Non-Dental Ownership of Dental Practices – Part 2


David Rosenthal


April 16, 2013

April 16, 2013

In volume 58 of The Professional Advisory I wrote about non-dentist ownership of dental practices. The primary questions are: What can non-dentists purchase or own? Aside from actually working at a dental practice, how can non-dentists profit from a dental practice? This is Part 2 of the article and will continue to explore answers to these questions.

From a legal perspective the starting point is to understand what only a dentist or a dentistry professional corporation (PC) can own; and that is the professional dental goodwill of a dental practice. That goodwill includes custody and control of all patient records and files (including patient billing records and treatment plans), patient charts, x-rays and models, patient lists, and use of any dental practice names. A dentist or PC are the only ones who can own the goodwill.

The other fundamentals to understand are:

1. a dentist can not engage in any form of fee or income sharing except with other dentists at the practice and with dental hygienists who practice dental hygiene in and at the dentist’s practice;

2. a dentist can only practice dentistry with other dentists. A dentist can not work for non-dentists whether as an associate, employee, partner or otherwise when engaging in the practice of dentistry; and

3. only a dentist can prescribe dental radiographs and only a dentist can be a radiation protection officer.

Part 1 of this article described how certain specified family members of a dentist can be non-voting shareholders of the dentist’s PC. Those family members are restricted to a dentist’s spouse, children and parents.

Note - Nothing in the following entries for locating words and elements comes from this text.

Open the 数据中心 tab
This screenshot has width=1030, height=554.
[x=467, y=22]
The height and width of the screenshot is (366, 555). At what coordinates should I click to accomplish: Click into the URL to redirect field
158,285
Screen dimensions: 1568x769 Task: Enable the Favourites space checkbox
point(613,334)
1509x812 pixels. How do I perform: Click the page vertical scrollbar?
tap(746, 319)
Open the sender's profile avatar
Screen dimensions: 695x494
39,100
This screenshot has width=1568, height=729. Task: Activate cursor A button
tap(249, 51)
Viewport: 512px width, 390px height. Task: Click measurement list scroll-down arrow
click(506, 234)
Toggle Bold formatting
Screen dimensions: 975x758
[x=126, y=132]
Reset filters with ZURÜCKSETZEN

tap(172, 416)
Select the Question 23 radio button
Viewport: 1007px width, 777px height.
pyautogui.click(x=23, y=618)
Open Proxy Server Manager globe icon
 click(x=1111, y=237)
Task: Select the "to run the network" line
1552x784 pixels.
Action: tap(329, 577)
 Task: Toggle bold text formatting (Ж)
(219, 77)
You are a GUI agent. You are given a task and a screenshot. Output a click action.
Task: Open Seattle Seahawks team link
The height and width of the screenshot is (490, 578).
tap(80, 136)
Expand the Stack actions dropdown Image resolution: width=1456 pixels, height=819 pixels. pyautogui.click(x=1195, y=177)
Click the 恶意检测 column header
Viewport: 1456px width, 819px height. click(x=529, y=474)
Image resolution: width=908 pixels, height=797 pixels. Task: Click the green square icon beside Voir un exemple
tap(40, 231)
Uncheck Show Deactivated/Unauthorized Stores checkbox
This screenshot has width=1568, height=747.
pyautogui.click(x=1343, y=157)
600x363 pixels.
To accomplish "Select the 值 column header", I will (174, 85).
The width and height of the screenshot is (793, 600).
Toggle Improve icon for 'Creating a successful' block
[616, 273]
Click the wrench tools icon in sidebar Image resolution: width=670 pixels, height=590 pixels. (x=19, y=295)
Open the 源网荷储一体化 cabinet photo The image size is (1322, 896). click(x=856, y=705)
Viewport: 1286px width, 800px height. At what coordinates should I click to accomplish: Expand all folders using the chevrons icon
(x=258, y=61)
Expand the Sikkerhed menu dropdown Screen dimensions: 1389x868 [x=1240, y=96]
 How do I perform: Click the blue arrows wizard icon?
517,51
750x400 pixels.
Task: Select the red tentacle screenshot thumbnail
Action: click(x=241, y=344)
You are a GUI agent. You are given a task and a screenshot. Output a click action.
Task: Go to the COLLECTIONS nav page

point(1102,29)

As stated above, only a dentist or PC can own theprofessional dental goodwill of a dental practice. However, non-dentists can own the other assets of the practice. This creates opportunities for dentists to dramatically expand the scope of family members who can participate in direct or, more typically, indirect ownership of the practice.

One option is to create a technical services corporation (TSC). A TSC is a separate corporate entity that provides those services to patients and the practice that are not required to be performed by a dentist. Net after tax profits generated by the TSC can be distributed to the TSC’s shareholders. The shareholders of a TSC are not restricted to a dentist or prescribed family members. Non-dentists can be the shareholders of a TSC.

A family trust can be created to be the TSC shareholder. A trust is a rather strange hybrid entity (neither a person nor a corporation), administered by one or more people known as trustees. The family trust agreement can list numerous people as beneficiaries who may receive income from the trust each year. Typically the family trust agreement provides it is a discretionary trust, meaning the trustees determine which of the named beneficiaries may receive some or all of the Trust income. That decision is wholly discretionary and may vary each year.

One beneficiary might receive Trust income in one year but a different beneficiary or beneficiaries receive such income in another year. Or the trustees may determine not to distribute any Trust income to any beneficiaries in a particular year.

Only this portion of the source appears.